Прошло восемь лет, и теперь на многие вещи я смотрю иначе. Жаловаться бесполезно: если бы я и захотела поплакаться, слушать меня некому, и еще меньше желающих обо мне позаботиться. Поэтому все свои жалобы я оставлю на этих страницах. Странно: когда я купила эту тетрадь, мне полегчало. Я почувствовала себя даже счастливой, без всякой на то причины. В этом доме на Лавендер-гроув мне все так же не с кем поговорить, кроме двух мальчиков и Хансине, — только какая польза от бесед с нею? Не с кем вспомнить умершего и подумать о будущем ребенке. Ничего не изменилось. Вот уже пять месяцев я не видела своего мужа, и более того — два месяца от него никаких вестей. Тетрадь не сделала легче ребенка, которого я ношу, живот колышется, словно огромный мешок муки. Но она скрасила мое одиночество — худшее из всего, что мне приходится терпеть в этой ужасной чужой стране.

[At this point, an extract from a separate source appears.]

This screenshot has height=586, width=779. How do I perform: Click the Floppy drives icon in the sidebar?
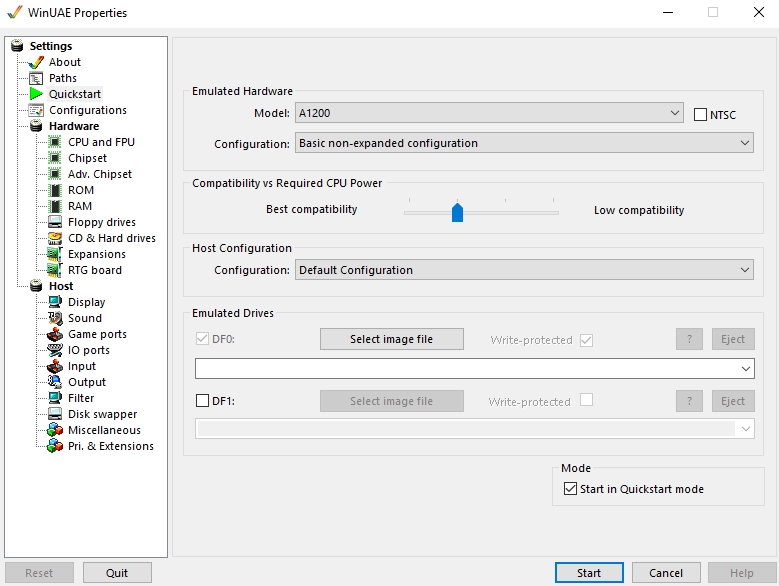(x=55, y=222)
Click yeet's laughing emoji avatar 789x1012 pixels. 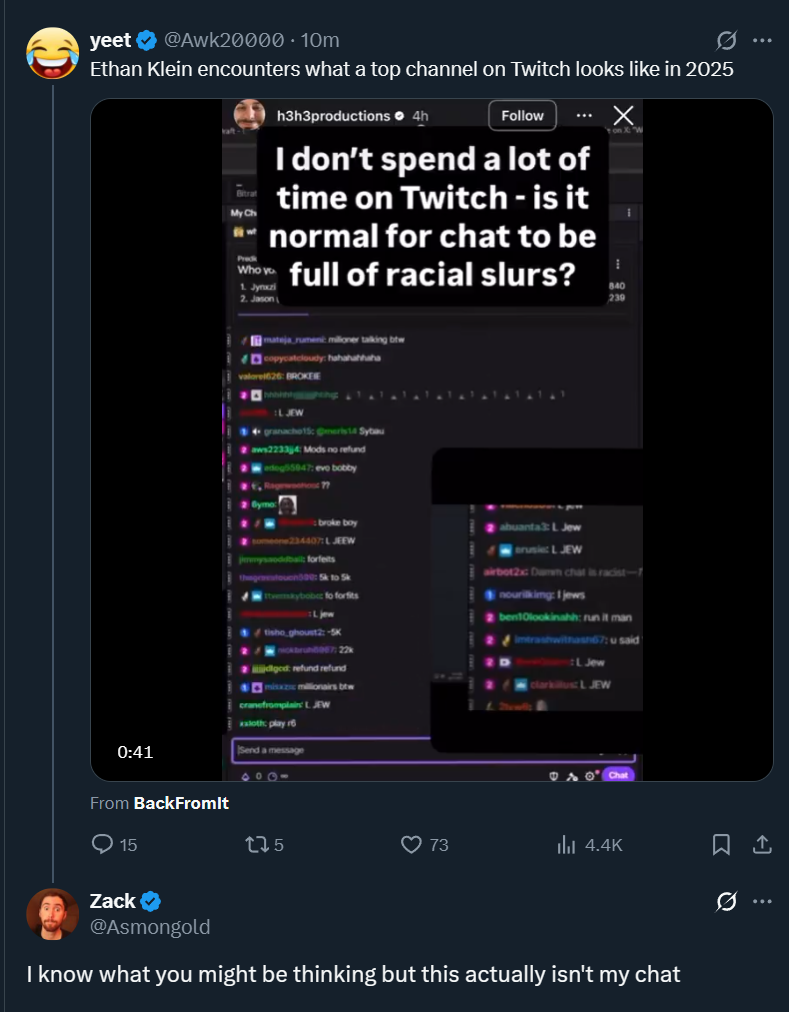point(52,54)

Кажется, таким странным образом я положила ему конец. Когда вечером Моэнс и Кнуд отправятся спать, у меня будет занятие. Будет с кем поговорить. Вместо раздумий о Расмусе и о том, как можно человека не любить и не хотеть, но, однако, ревновать, вместо тревоги о мальчиках и о ребенке внутри меня я снова смогу писать. Да, я все запишу.
Именно этим я теперь и занята. Вошла Хансине. Принесла газету. Я сказала, что пишу письмо, и попросила не выключать газовый свет, как она обычно делает. Видите ли, экономит его деньги. В Копенгагене в десять вечера еще светло, но здесь темнеет на полчаса раньше. Со дня летнего солнцестояния Хансине уже трижды повторила это, так же как все время с настойчивостью сельского жителя напоминает, что дни становятся короче. Она спросила, не слышно ли чего о «мистере Вестербю». Она всегда спрашивает, хоть и знает, что почтальон заглядывает в оба соседних дома, но только не в наш. Ей-то что? Всегда кажется, что она презирает его даже больше, чем я, если такое возможно. Наверное, просто понимает, что, если он не вернется, мы с детьми окажемся в работном доме и она потеряет место.

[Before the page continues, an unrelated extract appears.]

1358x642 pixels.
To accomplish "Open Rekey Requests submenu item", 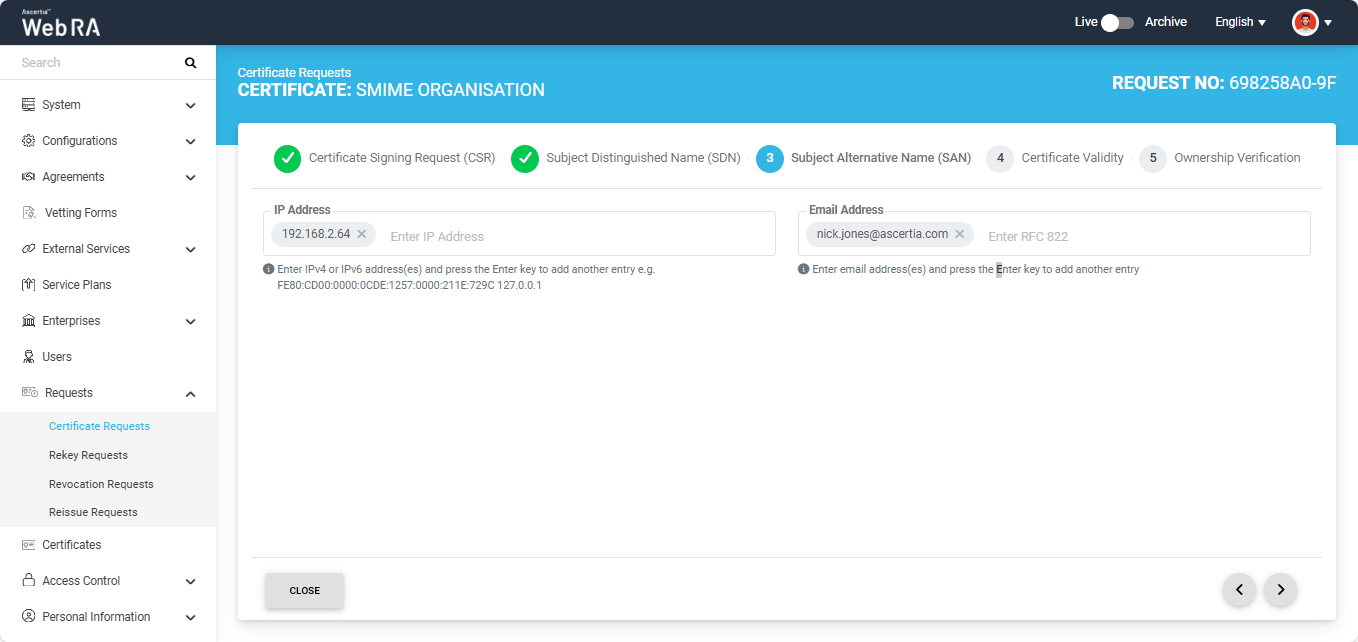I will point(88,455).
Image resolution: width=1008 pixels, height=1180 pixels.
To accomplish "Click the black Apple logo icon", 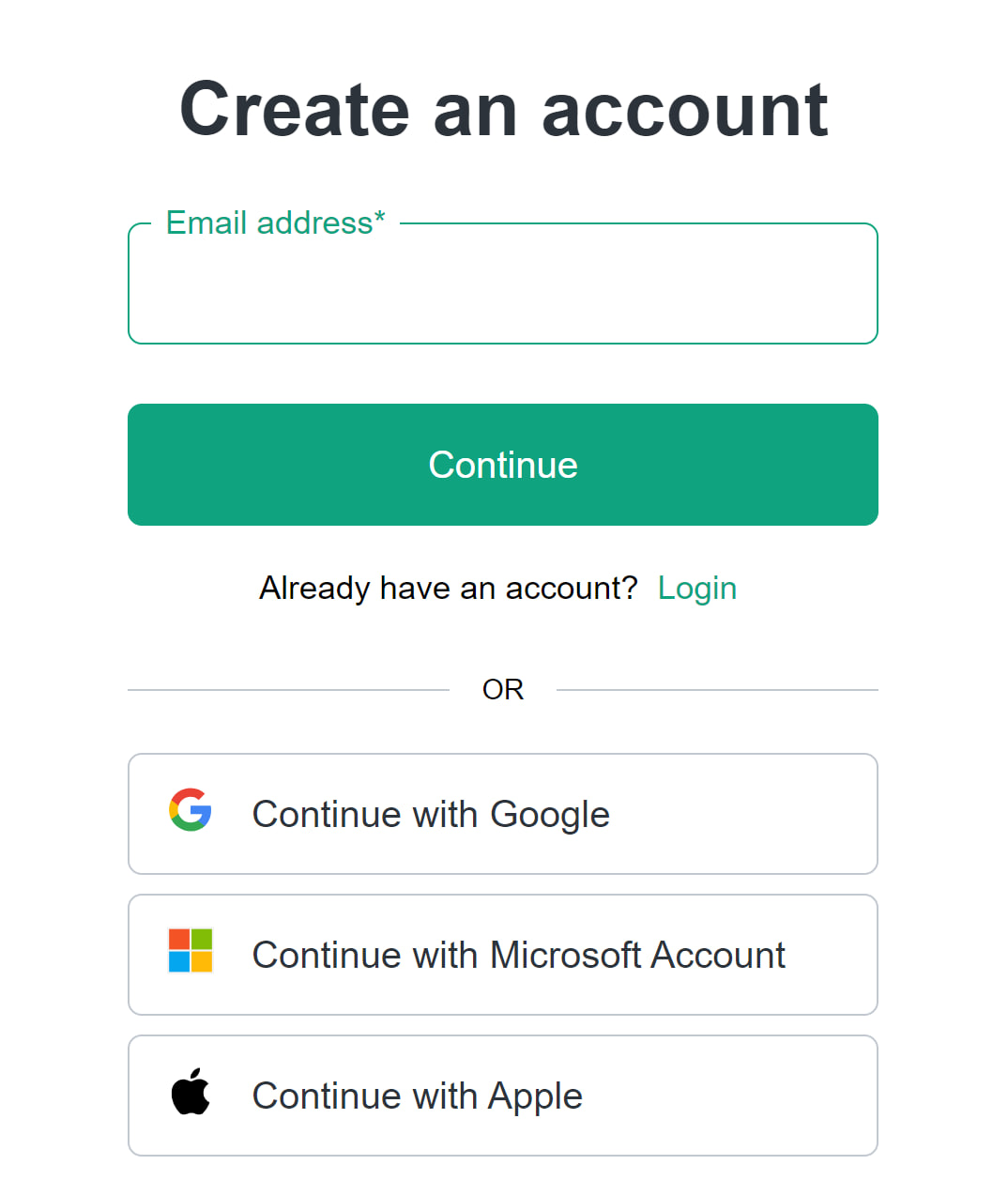I will click(191, 1091).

Хансине вошла снова и предложила приготовить чай, но я отправила ее спать. Если деньги не придут, нам вскоре придется меньше есть, и, может быть, она похудеет. Бедняжка такая толстая, и продолжает толстеть. Неужели из-за белого хлеба? До переезда в Англию никто из нас его даже не пробовал. Мальчики полюбили белый хлеб и объедались им до дурноты. Нож для ржаного хлеба, который мне подарила на свадьбу тетя Фредерике, я убрала в буфет. Вряд ли здесь он когда-нибудь снова потребуется. Вчера я открыла буфет, посмотрела на нож — символ нашей прежней жизни — и чуть не разревелась. Но сдержалась. В последний раз я плакала, когда умер Мадс, и никогда больше плакать не буду.

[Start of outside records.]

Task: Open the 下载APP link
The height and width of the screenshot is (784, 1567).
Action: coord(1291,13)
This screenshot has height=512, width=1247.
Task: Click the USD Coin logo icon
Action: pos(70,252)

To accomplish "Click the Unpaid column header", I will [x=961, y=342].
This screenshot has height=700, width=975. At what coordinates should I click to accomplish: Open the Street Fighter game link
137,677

Комната, где я сижу, «гостиная», — крошечная, но выручают открытые раздвижные двери в столовую. Вся хозяйская мебель ужасна, кроме зеркала. Впрочем, оно лишь менее безобразно — продолговатое, в раме из красного дерева, украшенной двумя рядами резных листьев и цветов. Зеркальное стекло пересечено веткой с листьями, вырезанной из такого же дерева. Вероятно, мастер посчитал это удачной находкой. В зеркале я вижу себя за круглым столом с мраморной столешницей и железными ножками. Такие столы не раз попадались на глаза, когда я проходила мимо открытых дверей кафе. Я сижу на стуле с заплатами из красно-коричневого гобелена на изношенных местах обивки, откуда все равно проглядывает конский волос.
Занавески не задернуты. Иногда проезжают экипажи, или двуколки, что более подходяще для этого унылого места. Иногда слышно, как на неровной дороге спотыкаются лошади. Если смотреть из французского окна направо, то видно сад — крошечный дворик с кустами, которые и зимой и летом покрыты черно-зелеными листьями. Дом очень маленький, но в нем ухитрились разместить столько же комнат, как в домах приличных размеров. Вокруг все потрепанное, и оборванное, но вычурное, что меня просто злит.